Dans cette nouvelle guerre froide, les Etats-Unis et l’Union européenne cherchent à renforcer à tout prix le camp dit des « démocrates », partisans des projets de réforme politique dans le monde arabe et musulman, de la fin de la résistance aux réalités nouvelles de la mondialisation et de l’hyperpuissance américaine, ainsi que de la priorité à la lutte contre le terrorisme sans distinction entre résistance à des occupations étrangères et actions violentes de déstabilisation visant des capitales occidentales et arabes ou musulmanes.
Colloques, séminaires, congrès se multiplient et se succèdent de façon monotone et répétitive sur les réformes politiques, la transparence et la « gouvernance », parfois patronnés par des gouvernements arabes qui montrent ainsi leur bonne volonté (9). Ils visent à mobiliser l’intelligentsia arabe en faveur de la paix et de la démocratie, et à faire pression sur les gouvernements arabes. Toutefois, les limites de ces actions sont apparues crûment à la faveur des trois élections iranienne, égyptienne, palestinienne. En réalité, cette politique occidentale est une réplique très fidèle de la politique des puissances européennes au XIXe siècle, qui, sous prétexte de modernisation et de démocratisation de l’empire ottoman et de la monarchie perse, servait aussi de couverture aux ambitions coloniales et au dépeçage des territoires de ces deux entités en plein déclin.
Le chaudron balkanique, attisé par les visées impérialistes des puissances européennes au XIXe siècle, a constitué l’étincelle de la première guerre mondiale, qui a entraîné la seconde. Aujourd’hui, nous sommes donc confrontés au risque de plus en plus grand de voir le chaudron proche-oriental et l’extension surprenante prise par l’idéologie de l’inéluctabilité du choc des civilisations (entendez des religions), devenue véritable idéologie dure du début de ce nouveau siècle, nous réserver à leur tour de douloureuses surprises.
Notes :
(1) Lire Willy Jackson, « Détruire ce mur illégal en Cisjordanie », Le Monde diplomatique, novembre 2004.
(2) Lire Hussein Agha et Robert Malley, « Un pouvoir palestinien à bout de souffle », Le Monde diplomatique, janvier 2006.
(3) Lire « Crise libanaise dans un contexte régional houleux », Le Monde diplomatique, avril 2005, et Alain Gresh, « Les vieux parrains du nouveau Liban », Le Monde diplomatique, juin 2005.
(4) Cf. en particulier son discours à la National Endowment for Democracy, à Washington, en octobre 2005, et les commentaires suscités, notamment « Doing the 9/11 time warp again », International Herald Tribune, Paris, 8-9 octobre 2005.
(5) Lire « In larger freedom.

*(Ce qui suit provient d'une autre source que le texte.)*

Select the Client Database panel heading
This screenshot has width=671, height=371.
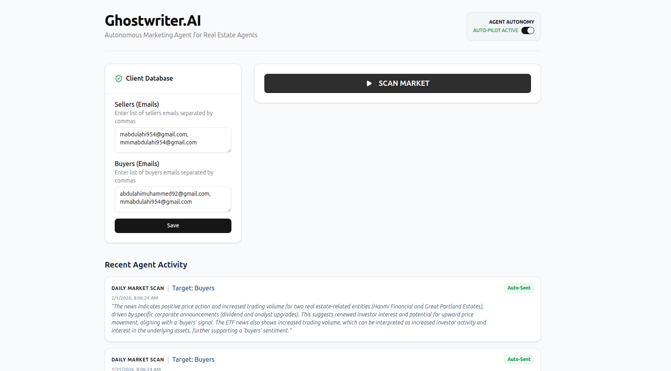[x=149, y=79]
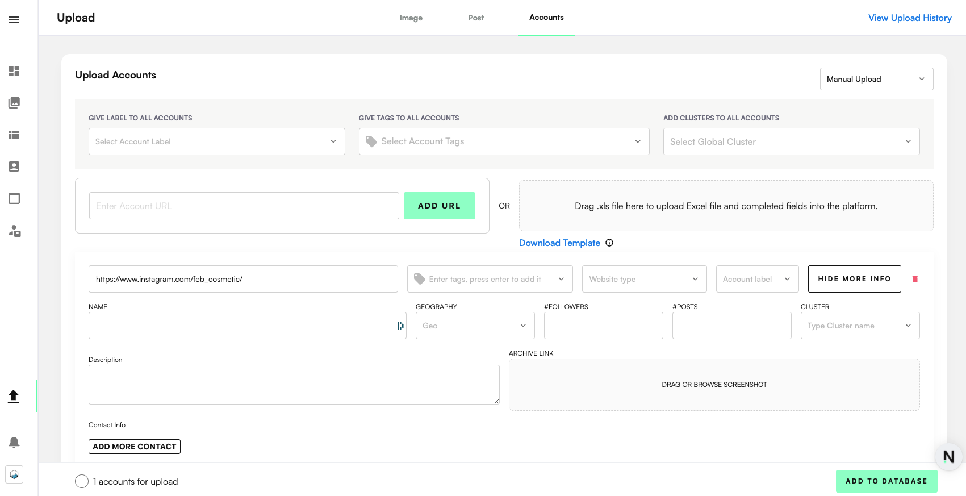966x496 pixels.
Task: Open the images gallery sidebar icon
Action: point(14,103)
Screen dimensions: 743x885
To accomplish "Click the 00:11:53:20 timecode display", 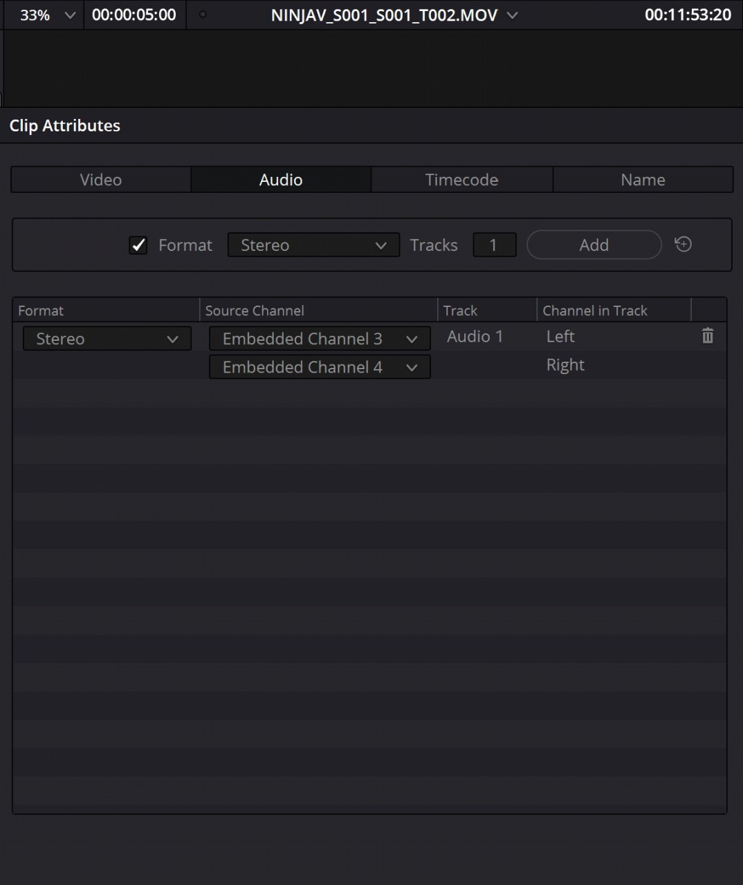I will tap(688, 15).
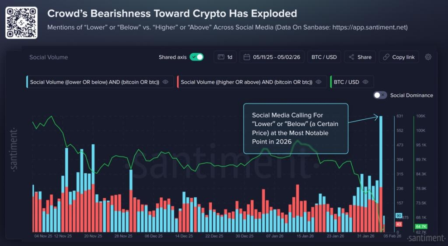Viewport: 448px width, 246px height.
Task: Open the BTC / USD pair selector
Action: pyautogui.click(x=324, y=57)
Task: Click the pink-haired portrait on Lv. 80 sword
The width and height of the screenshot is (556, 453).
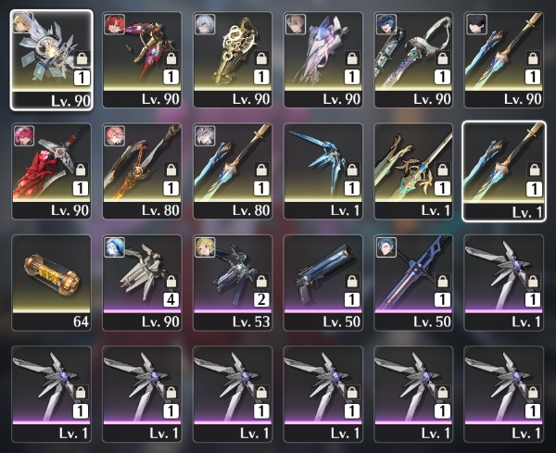Action: click(x=115, y=136)
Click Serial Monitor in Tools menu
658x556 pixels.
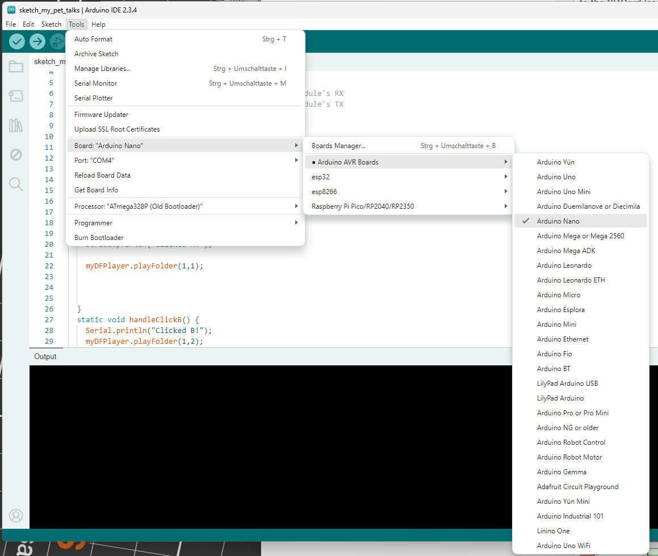tap(96, 83)
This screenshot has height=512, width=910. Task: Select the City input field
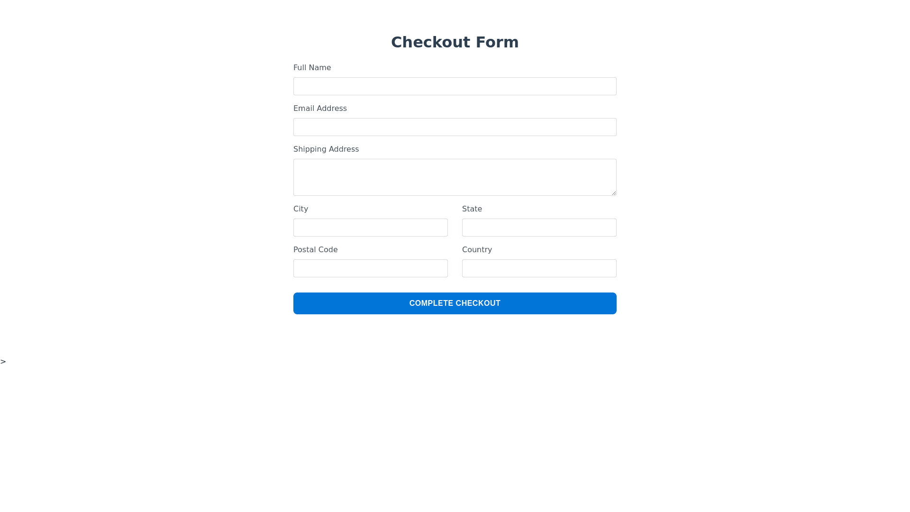coord(371,228)
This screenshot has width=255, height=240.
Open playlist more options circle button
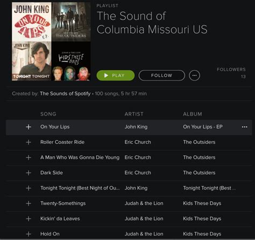(194, 75)
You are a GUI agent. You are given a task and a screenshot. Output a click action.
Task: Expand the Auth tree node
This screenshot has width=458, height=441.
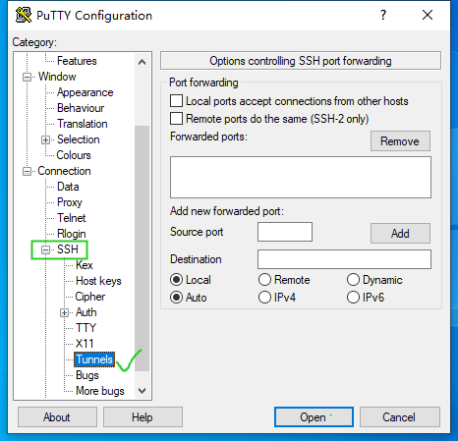pos(64,313)
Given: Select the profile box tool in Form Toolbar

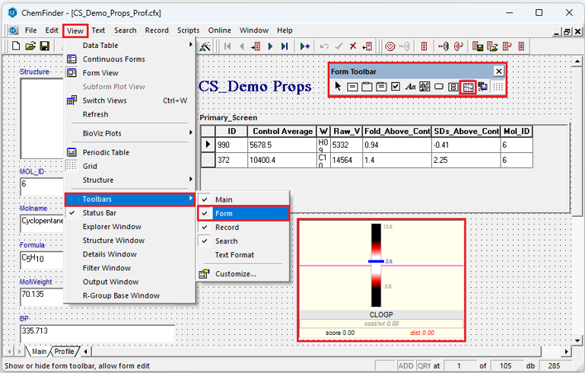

Towards development security and human rights for all », document A/59/2005 de l’Assemblée générale des Nations unies, septembre 2005.
(6) Cf. à ce sujet les analyses faites dans notre récent ouvrage, La question religieuse au XXIe siècle, op. cit.
(7) Le Monde, 13 février 2006.
(8) Rappelons que le président Bush qualifiait M. Sharon d’« homme de paix » en avril 2002, au moment même de l’assaut des chars israéliens sur Jénine et les villes palestiniennes. Plus récemment, M. Jack Straw, ministre des affaires étrangères anglais en visite officielle à Beyrouth, en janvier 2006, appelait à prier pour M. Sharon, oubliant les massacres de Sabra et Chatila et les innombrables victimes de l’invasion israélienne de 1982, conduite par le général.
(9) Pour la seule année 2004, on ne compte pas moins de cinq documents de réforme solennels concernant le monde arabe.